Drinks, canapes and ... sudoku

Hotels are doing all they can to stop lone travellers feeling lonely, writes Jodie McLeod.

In the film Up in the Air, George Clooney's character, Ryan, says that last year he spent 322 days on the road for work, flying from one hotel to the next. "Which means that I had to spend 43 miserable days at home," he says. While Ryan pretends the isolation suits him, the reality is: he's lonely.

A study by Westin Hotels and Resorts finds that 34 per cent of frequent travellers feel lonely away from home. Night after night of solo restaurant dining, unaccompanied lobby bar cocktails and cuddling up to a king-sized void in bed can take its toll. Technology has helped bridge the gap between home and away, with wireless internet access widely available, but providing guests with company of the non-virtual kind is the new focus for hotels.

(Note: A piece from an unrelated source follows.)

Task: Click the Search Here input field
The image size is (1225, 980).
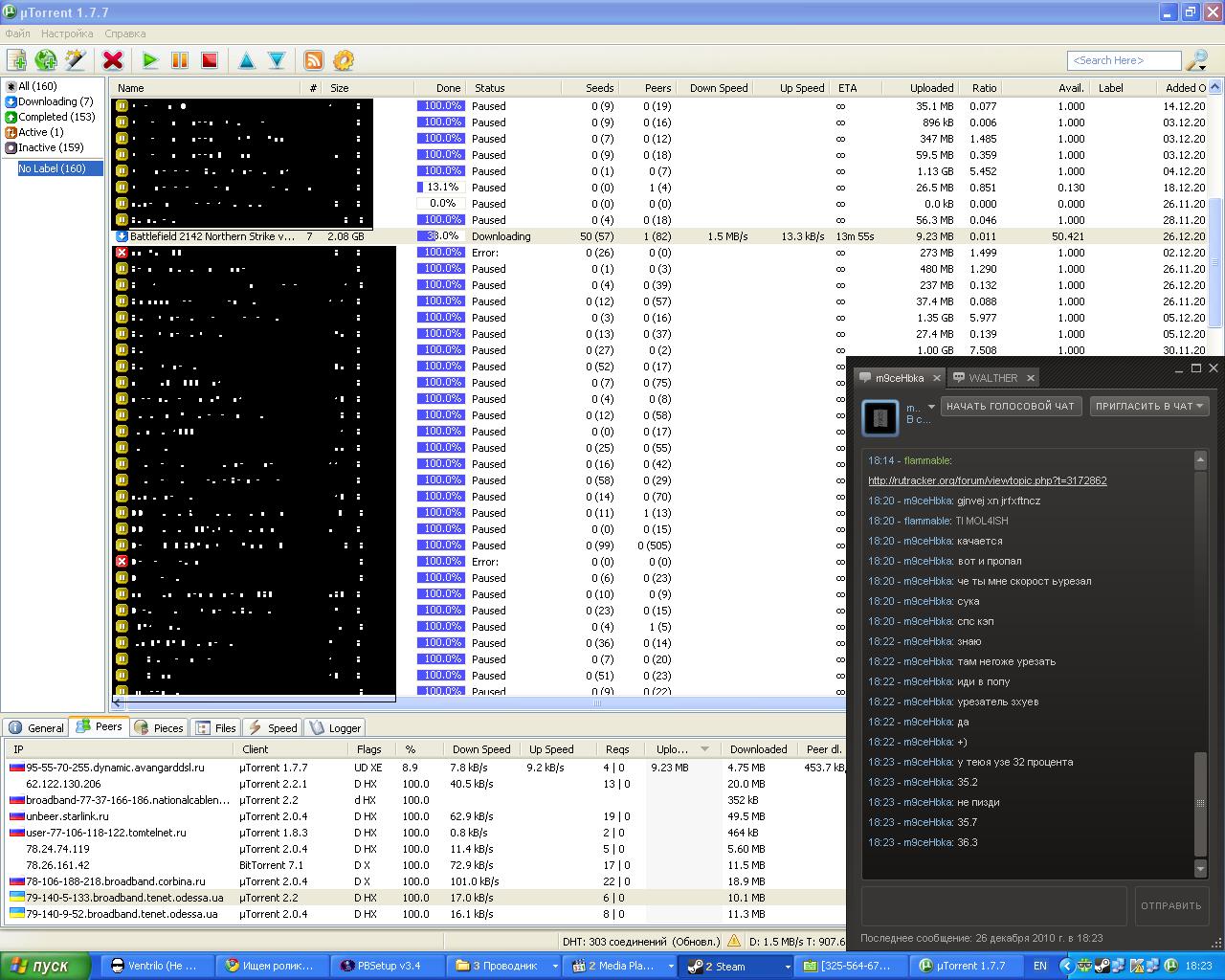Action: click(1124, 60)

Starwood Hotels and Resorts, the parent company of Westin, took charge of the trend following Westin's survey findings. One of Starwood's luxury offspring, W Hotels, launched W Happenings: a calendar of exclusive evening experiences designed to draw guests down from their hotel rooms to mingle with fellow travellers. For guests and W invitees only, W Happenings range from art exhibitions to fashion shows and entertainment industry guest speakers. W Hong Kong regularly hosts Sip and Indulge nights for guests, bolstered by celebrity appearances (among them, tennis player Martina Navratilova and actor Jean Reno), and this year held a pre-Valentine's Day sWingles party, with blind chocolate tastings and intimate mini-massages.

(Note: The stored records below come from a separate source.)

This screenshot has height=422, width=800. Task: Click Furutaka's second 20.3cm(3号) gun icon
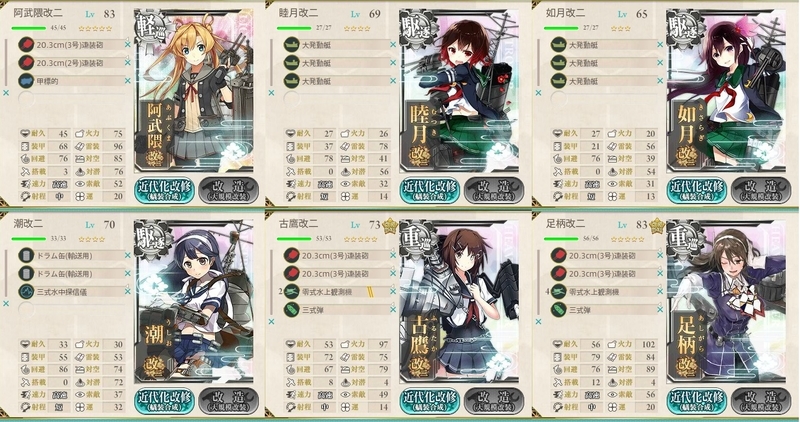pos(291,274)
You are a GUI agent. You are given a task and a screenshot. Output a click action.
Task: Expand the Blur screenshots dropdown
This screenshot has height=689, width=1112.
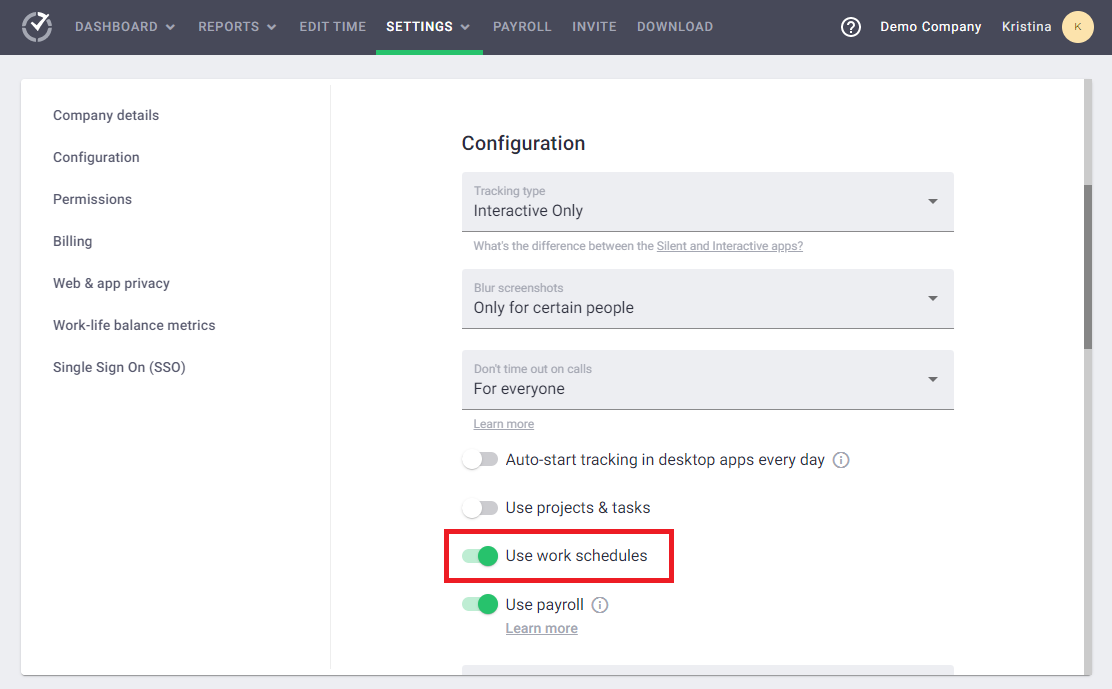707,299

Westin has introduced a global initiative, branded Unwind, with the aim of alleviating aloneness. The early evening ritual adds another dimension to the lobby bar experience, inviting guests to relax and chat over drinks, canapes and sudoku puzzles in a themed setting. Each hotel's Unwind ritual has a unique twist depending on the location, which acts as a point of conversation for guests.

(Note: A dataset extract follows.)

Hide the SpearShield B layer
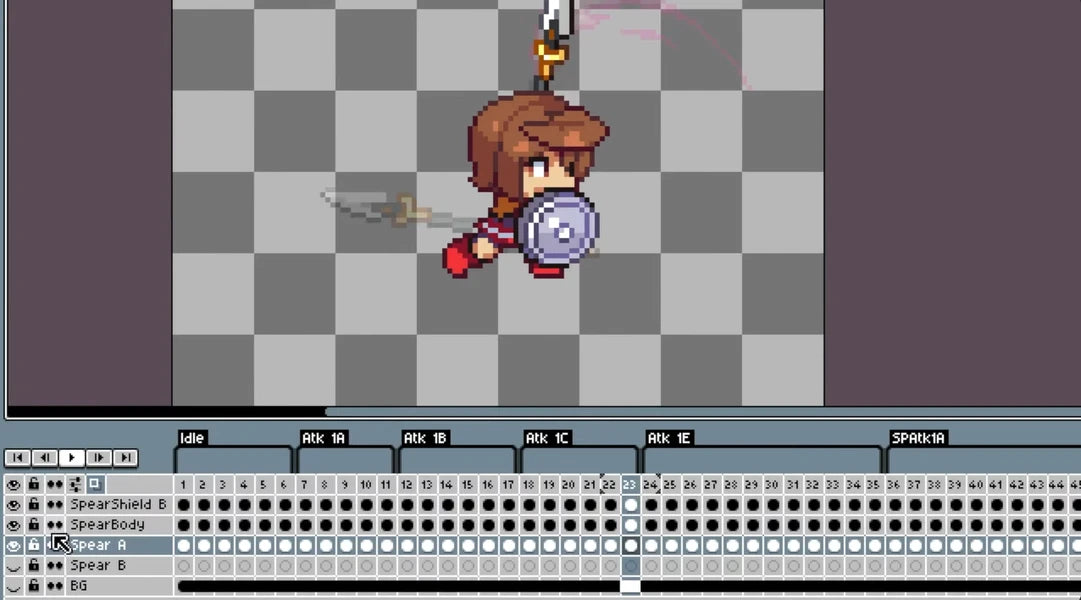This screenshot has height=600, width=1081. [x=14, y=505]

At The Westin Sydney, housed within the GPO building at Martin Place, guests are greeted by a waiter wearing a post-master general's costume who guides them through a gallery of historic images. In Beijing, Westin's Unwind attendees can meet and greet over a traditional candle-lighting ceremony; in Venice they can learn to make the perfect Bellini.

The Regent hotel in Singapore (a Four Seasons hotel) recently launched an afternoon Italian cooking class, hosted by the restaurant Basilico's chefs, to help guests stretch their social wings. Pullman Hotels will soon roll out a series of designated chill-out lounge rooms, complete with coffee machines, wide-screen TVs, games consoles and intimate seating.

Fitness classes are also geared to meeting people. At the InterContinental Hong Kong, business travellers can bask in early-morning company with a tai-chi class beside the pool, free of charge; at the InterContinental Prague, a weekly crack-of-dawn run takes social joggers on a scenic route across the river to a nearby park.

At Aloft hotels, a new Starwood brand aimed at a younger clientele, there are "living room areas" instead of lobby bars and "back yards" instead of courtyards to encourage more communal conviviality. There are also signature nights during the week at each hotel's wxyz bar, where DJs and acoustic music sessions, EP launches and A-list events help lubricate social liaisons.

For those solo travellers who just want to fill the abyss across the dining table, Novotel by Accor has introduced a dining package in its Australian hotels, targeted at women, that includes a glass of wine, a magazine and a fast-tracked meal to minimise the awkwardness of dining alone.

And what to do with that big empty space in bed? British hotel chain Travelodge may have the solution. A survey of 2000 of its guests found that 57 per cent felt lonely sleeping without their partner when away from home, so Travelodge introduced the Cuddillow - a 75-centimetre-long cuddle pillow with arms - to help lone guests get a good night's sleep.

As Clooney's character concludes in Up in the Air: "I don't want to sound like a Hallmark card but ... Life? It's better with company."